Archivo por meses: septiembre 2016

Culminado el Proyecto de las cocinas ecológicas

Como muchos de los que seguís las acciones de la Asociación Tacaná sabéis, en este año 2015-2016, se propuso hacer un proyecto, por primera y única vez, en Panamá, que de alguna manera se aleja algo de los objetivos que la Asociación persigue.

No se trataba de un proyecto de formación, pero se evaluó y se consideró que era conveniente afrontarlo. Se trataba de dotar a cinco escuelas de una cocina ecológica -estufas, las llaman allí- que consume menos leña, pues está hecha de material refractario que retiene el calor. Además posee un sistema de evacuación de los humos que evita que estos queden en el interior del edificio.

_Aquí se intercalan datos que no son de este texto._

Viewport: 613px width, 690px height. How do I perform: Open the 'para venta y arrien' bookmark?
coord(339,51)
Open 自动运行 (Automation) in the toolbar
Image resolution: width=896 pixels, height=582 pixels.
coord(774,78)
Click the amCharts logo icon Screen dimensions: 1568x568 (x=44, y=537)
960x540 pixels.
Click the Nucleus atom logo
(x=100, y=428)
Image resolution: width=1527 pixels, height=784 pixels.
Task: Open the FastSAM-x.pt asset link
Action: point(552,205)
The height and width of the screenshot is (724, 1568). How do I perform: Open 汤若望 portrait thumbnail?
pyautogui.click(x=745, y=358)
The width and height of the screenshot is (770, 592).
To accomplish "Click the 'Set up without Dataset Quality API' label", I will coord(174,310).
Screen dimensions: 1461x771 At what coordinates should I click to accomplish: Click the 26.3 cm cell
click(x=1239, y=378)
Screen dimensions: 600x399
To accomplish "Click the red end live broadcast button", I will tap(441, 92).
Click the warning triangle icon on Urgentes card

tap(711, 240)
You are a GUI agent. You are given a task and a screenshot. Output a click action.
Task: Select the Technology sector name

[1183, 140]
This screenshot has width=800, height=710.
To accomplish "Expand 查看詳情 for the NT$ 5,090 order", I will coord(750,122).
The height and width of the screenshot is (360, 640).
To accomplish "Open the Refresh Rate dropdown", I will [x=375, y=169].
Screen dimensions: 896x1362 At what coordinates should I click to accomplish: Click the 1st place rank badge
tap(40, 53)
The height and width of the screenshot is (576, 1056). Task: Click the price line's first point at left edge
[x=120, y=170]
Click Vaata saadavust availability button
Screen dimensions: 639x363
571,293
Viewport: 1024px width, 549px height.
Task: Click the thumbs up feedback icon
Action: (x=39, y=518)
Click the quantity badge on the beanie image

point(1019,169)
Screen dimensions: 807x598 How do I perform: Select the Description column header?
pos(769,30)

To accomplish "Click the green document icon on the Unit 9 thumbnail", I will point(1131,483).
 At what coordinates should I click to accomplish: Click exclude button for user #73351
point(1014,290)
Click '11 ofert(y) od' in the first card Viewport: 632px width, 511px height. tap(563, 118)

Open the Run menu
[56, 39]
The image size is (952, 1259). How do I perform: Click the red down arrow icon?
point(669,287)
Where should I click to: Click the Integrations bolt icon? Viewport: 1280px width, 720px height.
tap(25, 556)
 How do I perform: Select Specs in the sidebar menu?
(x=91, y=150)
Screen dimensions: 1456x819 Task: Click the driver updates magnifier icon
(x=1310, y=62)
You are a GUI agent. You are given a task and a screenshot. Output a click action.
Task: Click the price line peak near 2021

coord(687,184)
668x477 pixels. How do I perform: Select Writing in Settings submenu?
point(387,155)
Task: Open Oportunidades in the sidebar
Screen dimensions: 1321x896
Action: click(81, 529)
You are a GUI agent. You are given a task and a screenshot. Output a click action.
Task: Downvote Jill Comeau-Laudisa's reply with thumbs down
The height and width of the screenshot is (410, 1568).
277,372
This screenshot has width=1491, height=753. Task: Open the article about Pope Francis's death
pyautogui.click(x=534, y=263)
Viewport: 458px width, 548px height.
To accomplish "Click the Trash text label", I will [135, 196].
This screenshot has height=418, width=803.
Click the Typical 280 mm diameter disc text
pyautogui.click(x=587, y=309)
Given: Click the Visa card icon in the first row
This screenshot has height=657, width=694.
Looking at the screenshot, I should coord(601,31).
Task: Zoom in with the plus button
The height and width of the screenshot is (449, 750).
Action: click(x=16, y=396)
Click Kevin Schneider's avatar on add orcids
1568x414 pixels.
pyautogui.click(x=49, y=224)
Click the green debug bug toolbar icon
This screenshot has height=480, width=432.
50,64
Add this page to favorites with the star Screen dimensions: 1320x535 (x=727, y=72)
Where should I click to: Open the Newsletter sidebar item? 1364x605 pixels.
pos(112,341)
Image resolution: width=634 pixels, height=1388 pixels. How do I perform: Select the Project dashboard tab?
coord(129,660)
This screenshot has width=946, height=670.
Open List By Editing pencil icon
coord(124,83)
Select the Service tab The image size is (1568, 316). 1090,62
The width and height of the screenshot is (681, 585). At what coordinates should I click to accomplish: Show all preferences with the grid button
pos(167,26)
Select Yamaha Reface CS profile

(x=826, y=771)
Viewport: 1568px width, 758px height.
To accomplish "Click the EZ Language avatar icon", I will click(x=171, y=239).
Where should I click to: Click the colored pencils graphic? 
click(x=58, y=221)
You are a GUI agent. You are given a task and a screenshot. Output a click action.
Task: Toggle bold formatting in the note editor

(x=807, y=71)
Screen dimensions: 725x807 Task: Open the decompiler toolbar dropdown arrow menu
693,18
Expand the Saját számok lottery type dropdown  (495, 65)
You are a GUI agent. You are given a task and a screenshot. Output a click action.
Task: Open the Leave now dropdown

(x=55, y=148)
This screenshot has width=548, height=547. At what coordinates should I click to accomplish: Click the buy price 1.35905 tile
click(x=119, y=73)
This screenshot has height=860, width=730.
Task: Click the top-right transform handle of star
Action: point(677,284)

Los niños que asisten a estas escuelas de barrios marginales de la ciudad de Almirante, en el norte de Panamá, tienen que caminar largo trecho desde sus casas y se estimó por parte de las madres y los maestros que sería conveniente que hicieran una comida formal en la escuela.

En las barriadas de Río Oeste Abajo, Miraflores, Nuevo Paraíso, Higuerones y Milla 3 es donde se ubican estas escuelas. Los padres de los beneficiarios han sido los encargados de la construcción y el P. Juan Carlos Andújar, párroco de la Iglesia de San José, el encargado de gestionar el proyecto. Las madres, por turnos, se encargarán de hacer las comidas diarias.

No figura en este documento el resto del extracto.